Prompt - Find every line below that contains the word "Delete" and copy it out.

Stored data -
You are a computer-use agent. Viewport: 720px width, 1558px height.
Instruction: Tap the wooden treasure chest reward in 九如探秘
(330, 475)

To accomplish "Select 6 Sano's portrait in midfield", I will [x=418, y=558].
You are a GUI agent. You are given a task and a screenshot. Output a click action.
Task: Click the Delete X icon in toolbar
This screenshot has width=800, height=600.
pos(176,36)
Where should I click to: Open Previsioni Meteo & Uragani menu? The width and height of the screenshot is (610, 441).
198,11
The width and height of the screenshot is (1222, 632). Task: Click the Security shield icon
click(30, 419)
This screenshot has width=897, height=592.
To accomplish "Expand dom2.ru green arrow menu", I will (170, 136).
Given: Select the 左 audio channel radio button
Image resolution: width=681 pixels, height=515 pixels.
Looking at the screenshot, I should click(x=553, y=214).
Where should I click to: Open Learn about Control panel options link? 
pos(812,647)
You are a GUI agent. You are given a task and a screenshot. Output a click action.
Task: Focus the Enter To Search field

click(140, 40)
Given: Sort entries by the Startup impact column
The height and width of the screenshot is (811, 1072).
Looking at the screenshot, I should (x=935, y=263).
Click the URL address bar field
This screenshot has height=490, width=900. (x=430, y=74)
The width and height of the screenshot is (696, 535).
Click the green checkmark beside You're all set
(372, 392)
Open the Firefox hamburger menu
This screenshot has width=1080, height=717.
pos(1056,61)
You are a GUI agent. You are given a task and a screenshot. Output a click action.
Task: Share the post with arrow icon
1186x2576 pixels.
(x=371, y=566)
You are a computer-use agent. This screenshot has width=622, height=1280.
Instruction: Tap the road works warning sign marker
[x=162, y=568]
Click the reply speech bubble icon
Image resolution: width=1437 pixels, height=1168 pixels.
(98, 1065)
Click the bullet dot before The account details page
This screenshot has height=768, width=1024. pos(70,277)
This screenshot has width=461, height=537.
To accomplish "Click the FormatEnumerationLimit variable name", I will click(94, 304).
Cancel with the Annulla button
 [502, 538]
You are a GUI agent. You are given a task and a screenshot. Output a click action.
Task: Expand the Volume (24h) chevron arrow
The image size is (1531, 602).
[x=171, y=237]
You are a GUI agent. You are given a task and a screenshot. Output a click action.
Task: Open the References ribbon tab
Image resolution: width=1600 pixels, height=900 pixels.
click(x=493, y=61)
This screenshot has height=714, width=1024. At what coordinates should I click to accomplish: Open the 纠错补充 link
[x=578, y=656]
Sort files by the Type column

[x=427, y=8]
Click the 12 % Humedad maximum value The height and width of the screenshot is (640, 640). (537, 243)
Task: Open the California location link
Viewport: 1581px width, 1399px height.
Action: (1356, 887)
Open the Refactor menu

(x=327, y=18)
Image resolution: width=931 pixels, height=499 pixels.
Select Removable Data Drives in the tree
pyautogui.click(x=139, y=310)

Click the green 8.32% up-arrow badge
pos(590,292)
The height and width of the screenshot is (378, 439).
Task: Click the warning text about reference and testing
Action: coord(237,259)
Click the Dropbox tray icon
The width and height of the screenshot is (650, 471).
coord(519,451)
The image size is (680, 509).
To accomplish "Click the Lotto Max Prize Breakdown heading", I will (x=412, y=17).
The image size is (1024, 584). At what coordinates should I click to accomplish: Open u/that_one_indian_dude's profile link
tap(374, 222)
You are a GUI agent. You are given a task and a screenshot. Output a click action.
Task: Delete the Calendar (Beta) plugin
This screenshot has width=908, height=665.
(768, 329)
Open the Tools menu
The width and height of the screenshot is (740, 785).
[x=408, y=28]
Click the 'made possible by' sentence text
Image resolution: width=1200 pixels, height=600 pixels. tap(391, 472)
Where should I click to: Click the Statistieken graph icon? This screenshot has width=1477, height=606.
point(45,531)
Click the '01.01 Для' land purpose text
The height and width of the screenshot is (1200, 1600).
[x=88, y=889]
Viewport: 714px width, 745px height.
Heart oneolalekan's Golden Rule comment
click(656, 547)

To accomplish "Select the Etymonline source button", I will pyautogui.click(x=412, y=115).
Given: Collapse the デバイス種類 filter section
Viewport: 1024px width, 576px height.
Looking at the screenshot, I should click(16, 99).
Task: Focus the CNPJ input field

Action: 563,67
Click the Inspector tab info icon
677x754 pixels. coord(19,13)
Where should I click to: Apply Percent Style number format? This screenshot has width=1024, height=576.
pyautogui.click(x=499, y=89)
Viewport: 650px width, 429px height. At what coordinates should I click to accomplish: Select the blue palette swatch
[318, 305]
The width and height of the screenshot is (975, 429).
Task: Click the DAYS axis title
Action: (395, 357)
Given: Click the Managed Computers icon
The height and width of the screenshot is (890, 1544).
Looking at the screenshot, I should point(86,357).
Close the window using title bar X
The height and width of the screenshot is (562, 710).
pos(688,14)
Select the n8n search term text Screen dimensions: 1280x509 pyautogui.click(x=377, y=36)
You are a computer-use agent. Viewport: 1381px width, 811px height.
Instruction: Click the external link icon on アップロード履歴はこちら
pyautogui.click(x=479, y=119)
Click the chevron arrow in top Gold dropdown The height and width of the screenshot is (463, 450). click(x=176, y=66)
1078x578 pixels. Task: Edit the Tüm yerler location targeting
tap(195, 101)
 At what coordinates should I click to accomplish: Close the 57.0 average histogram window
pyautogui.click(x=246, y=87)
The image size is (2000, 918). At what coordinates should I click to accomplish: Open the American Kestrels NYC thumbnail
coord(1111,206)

Answer below -
Task: Click the Delete X icon in toolbar
Task: Delete the Calendar (Beta) plugin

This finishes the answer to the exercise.